Task requirements:
Return verbatim the lines of the records starting at the line that contains "The height and width of the screenshot is (542, 1002)." and ending at the line that contains "Action: (84, 63)", including both of those lines.

(Records for locating displayed items)
——————————
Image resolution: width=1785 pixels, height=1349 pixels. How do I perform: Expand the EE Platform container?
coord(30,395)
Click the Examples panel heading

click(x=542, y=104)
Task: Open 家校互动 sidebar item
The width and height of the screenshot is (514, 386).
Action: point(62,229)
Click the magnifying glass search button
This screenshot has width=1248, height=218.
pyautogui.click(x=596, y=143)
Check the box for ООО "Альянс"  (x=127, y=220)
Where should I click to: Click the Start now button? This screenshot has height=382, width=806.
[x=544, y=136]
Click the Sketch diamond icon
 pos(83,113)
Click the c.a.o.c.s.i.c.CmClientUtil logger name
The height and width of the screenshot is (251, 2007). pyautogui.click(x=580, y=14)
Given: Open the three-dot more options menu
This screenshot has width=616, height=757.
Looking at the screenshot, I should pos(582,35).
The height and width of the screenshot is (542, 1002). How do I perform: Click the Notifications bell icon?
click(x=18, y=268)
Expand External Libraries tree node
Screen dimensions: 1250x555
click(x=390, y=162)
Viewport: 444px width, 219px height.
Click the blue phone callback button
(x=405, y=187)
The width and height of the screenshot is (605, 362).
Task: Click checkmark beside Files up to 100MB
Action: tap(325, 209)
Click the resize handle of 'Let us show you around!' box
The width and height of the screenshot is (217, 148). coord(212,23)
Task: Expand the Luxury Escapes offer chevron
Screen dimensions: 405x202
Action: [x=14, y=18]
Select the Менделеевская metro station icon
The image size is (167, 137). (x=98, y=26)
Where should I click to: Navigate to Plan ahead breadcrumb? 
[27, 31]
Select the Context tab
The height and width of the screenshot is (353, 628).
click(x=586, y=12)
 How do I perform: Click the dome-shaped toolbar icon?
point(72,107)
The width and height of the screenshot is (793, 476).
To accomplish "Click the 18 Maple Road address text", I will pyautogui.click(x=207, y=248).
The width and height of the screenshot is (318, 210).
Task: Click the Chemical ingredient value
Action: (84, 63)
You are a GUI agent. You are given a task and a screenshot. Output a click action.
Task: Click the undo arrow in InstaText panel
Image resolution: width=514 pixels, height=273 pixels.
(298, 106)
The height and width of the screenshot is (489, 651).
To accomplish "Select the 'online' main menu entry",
——————————
Result for this task:
The height and width of the screenshot is (542, 1002). How do I perform: Click the Notifications bell icon?
click(x=18, y=268)
Expand External Libraries tree node
Screen dimensions: 1250x555
click(x=390, y=162)
Viewport: 444px width, 219px height.
Click the blue phone callback button
(x=405, y=187)
The width and height of the screenshot is (605, 362).
Task: Click checkmark beside Files up to 100MB
Action: tap(325, 209)
Click the resize handle of 'Let us show you around!' box
The width and height of the screenshot is (217, 148). coord(212,23)
Task: Expand the Luxury Escapes offer chevron
Screen dimensions: 405x202
Action: [x=14, y=18]
Select the Менделеевская metro station icon
The image size is (167, 137). (x=98, y=26)
Where should I click to: Navigate to Plan ahead breadcrumb? 
[27, 31]
Select the Context tab
The height and width of the screenshot is (353, 628).
click(x=586, y=12)
 How do I perform: Click the dome-shaped toolbar icon?
point(72,107)
The width and height of the screenshot is (793, 476).
To accomplish "Click the 18 Maple Road address text", I will pyautogui.click(x=207, y=248).
The width and height of the screenshot is (318, 210).
Task: Click the Chemical ingredient value
Action: (84, 63)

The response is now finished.